* _INSTRUCTIONS FOR THE TASK_: Print all of the items below word for word, leaving every character unchanged.

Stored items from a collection
────────

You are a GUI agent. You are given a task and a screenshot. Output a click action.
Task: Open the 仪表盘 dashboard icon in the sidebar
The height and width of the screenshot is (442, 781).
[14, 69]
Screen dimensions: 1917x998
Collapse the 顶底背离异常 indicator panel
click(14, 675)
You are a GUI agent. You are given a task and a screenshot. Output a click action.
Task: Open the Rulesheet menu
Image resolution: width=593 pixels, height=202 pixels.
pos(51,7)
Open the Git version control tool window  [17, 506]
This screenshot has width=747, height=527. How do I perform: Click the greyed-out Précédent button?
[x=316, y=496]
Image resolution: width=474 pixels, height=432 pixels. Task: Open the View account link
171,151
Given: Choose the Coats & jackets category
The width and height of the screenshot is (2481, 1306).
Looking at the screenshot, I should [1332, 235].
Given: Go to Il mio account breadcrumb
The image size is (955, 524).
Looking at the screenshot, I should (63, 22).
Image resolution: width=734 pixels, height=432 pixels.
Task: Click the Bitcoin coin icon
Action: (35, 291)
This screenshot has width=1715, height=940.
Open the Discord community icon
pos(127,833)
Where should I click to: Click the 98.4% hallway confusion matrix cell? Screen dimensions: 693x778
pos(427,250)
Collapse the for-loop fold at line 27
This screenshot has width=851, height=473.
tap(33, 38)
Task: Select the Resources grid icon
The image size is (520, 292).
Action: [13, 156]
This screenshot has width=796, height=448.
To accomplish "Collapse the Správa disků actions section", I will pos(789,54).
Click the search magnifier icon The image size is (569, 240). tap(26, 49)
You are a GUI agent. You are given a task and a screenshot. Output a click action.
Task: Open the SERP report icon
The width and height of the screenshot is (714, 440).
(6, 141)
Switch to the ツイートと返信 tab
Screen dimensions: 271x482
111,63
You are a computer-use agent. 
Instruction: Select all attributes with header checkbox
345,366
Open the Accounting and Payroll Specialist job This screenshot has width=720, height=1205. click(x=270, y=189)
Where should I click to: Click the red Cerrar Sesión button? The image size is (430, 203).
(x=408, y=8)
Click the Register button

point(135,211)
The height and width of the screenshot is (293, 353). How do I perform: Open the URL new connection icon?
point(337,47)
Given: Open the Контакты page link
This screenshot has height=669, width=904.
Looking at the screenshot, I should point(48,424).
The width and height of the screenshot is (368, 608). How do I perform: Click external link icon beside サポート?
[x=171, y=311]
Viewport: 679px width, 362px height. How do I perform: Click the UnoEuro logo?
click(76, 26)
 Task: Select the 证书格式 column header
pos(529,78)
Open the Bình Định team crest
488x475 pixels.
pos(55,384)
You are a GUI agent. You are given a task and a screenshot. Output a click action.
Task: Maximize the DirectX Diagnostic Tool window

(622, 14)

────────

* _SOLUTION FOR THIS PROBLEM_:
You are a GUI agent. You are given a task and a screenshot. Output a click action.
Task: Open the 仪表盘 dashboard icon in the sidebar
The height and width of the screenshot is (442, 781).
[14, 69]
Screen dimensions: 1917x998
Collapse the 顶底背离异常 indicator panel
click(14, 675)
You are a GUI agent. You are given a task and a screenshot. Output a click action.
Task: Open the Rulesheet menu
Image resolution: width=593 pixels, height=202 pixels.
pos(51,7)
Open the Git version control tool window  [17, 506]
This screenshot has width=747, height=527. How do I perform: Click the greyed-out Précédent button?
[x=316, y=496]
Image resolution: width=474 pixels, height=432 pixels. Task: Open the View account link
171,151
Given: Choose the Coats & jackets category
The width and height of the screenshot is (2481, 1306).
Looking at the screenshot, I should [1332, 235].
Given: Go to Il mio account breadcrumb
The image size is (955, 524).
Looking at the screenshot, I should (63, 22).
Image resolution: width=734 pixels, height=432 pixels.
Task: Click the Bitcoin coin icon
Action: (35, 291)
This screenshot has width=1715, height=940.
Open the Discord community icon
pos(127,833)
Where should I click to: Click the 98.4% hallway confusion matrix cell? Screen dimensions: 693x778
pos(427,250)
Collapse the for-loop fold at line 27
This screenshot has width=851, height=473.
tap(33, 38)
Task: Select the Resources grid icon
The image size is (520, 292).
Action: [13, 156]
This screenshot has width=796, height=448.
To accomplish "Collapse the Správa disků actions section", I will pos(789,54).
Click the search magnifier icon The image size is (569, 240). tap(26, 49)
You are a GUI agent. You are given a task and a screenshot. Output a click action.
Task: Open the SERP report icon
The width and height of the screenshot is (714, 440).
(6, 141)
Switch to the ツイートと返信 tab
Screen dimensions: 271x482
111,63
You are a computer-use agent. 
Instruction: Select all attributes with header checkbox
345,366
Open the Accounting and Payroll Specialist job This screenshot has width=720, height=1205. click(x=270, y=189)
Where should I click to: Click the red Cerrar Sesión button? The image size is (430, 203).
(x=408, y=8)
Click the Register button

point(135,211)
The height and width of the screenshot is (293, 353). How do I perform: Open the URL new connection icon?
point(337,47)
Given: Open the Контакты page link
This screenshot has height=669, width=904.
Looking at the screenshot, I should point(48,424).
The width and height of the screenshot is (368, 608). How do I perform: Click external link icon beside サポート?
[x=171, y=311]
Viewport: 679px width, 362px height. How do I perform: Click the UnoEuro logo?
click(76, 26)
 Task: Select the 证书格式 column header
pos(529,78)
Open the Bình Định team crest
488x475 pixels.
pos(55,384)
You are a GUI agent. You are given a task and a screenshot. Output a click action.
Task: Maximize the DirectX Diagnostic Tool window

(622, 14)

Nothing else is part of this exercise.